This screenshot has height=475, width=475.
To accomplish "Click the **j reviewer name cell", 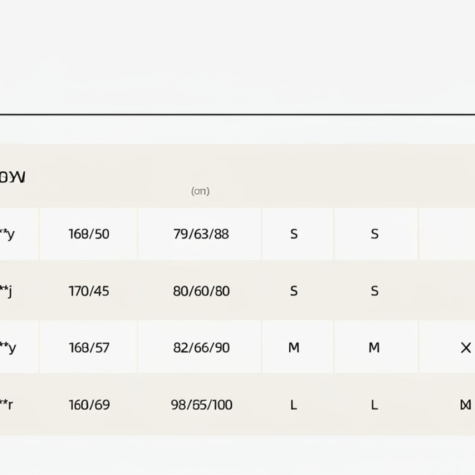I will [x=6, y=292].
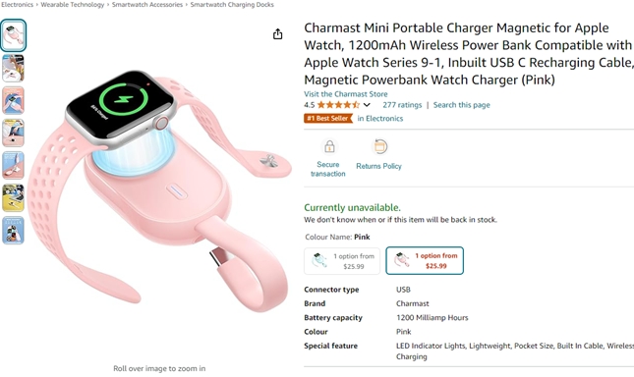Click the Returns Policy box icon
The height and width of the screenshot is (377, 634).
(379, 146)
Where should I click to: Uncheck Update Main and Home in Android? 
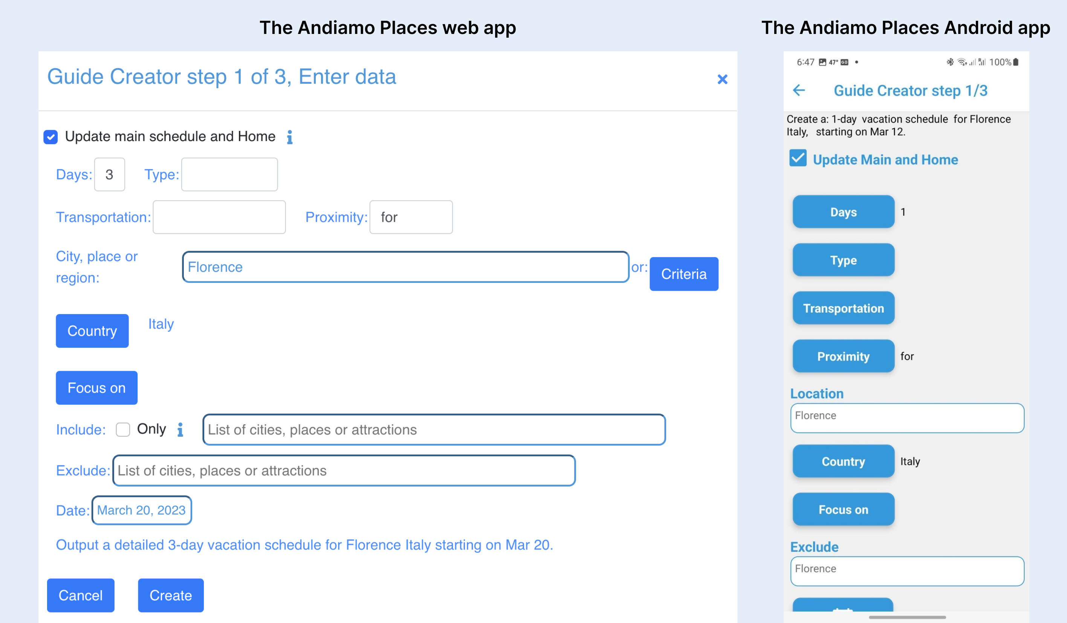tap(798, 159)
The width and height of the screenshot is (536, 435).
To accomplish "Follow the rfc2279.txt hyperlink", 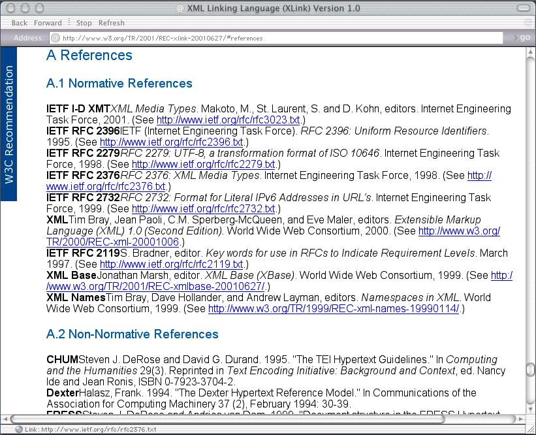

══════

> Instructions to follow
Your task is to give again, unchanged, the lines from the line that contains "The width and" to the end of the records. Include both end lines but no pictures.

> Task answer
The width and height of the screenshot is (536, 435).
To accomplish "Follow the rfc2279.txt hyperlink", 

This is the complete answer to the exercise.